WHAT THE TASK REQUIRES: Reproduce the material below verbatim, except switch "hamburger" to "main" wherever it occurs.

RECORDS PROVIDED:
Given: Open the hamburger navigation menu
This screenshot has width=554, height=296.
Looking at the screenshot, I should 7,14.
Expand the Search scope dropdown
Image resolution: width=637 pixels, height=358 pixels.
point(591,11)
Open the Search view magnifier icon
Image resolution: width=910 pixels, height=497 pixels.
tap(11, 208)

COMPLETED EXERCISE:
Given: Open the main navigation menu
This screenshot has width=554, height=296.
Looking at the screenshot, I should 7,14.
Expand the Search scope dropdown
Image resolution: width=637 pixels, height=358 pixels.
point(591,11)
Open the Search view magnifier icon
Image resolution: width=910 pixels, height=497 pixels.
tap(11, 208)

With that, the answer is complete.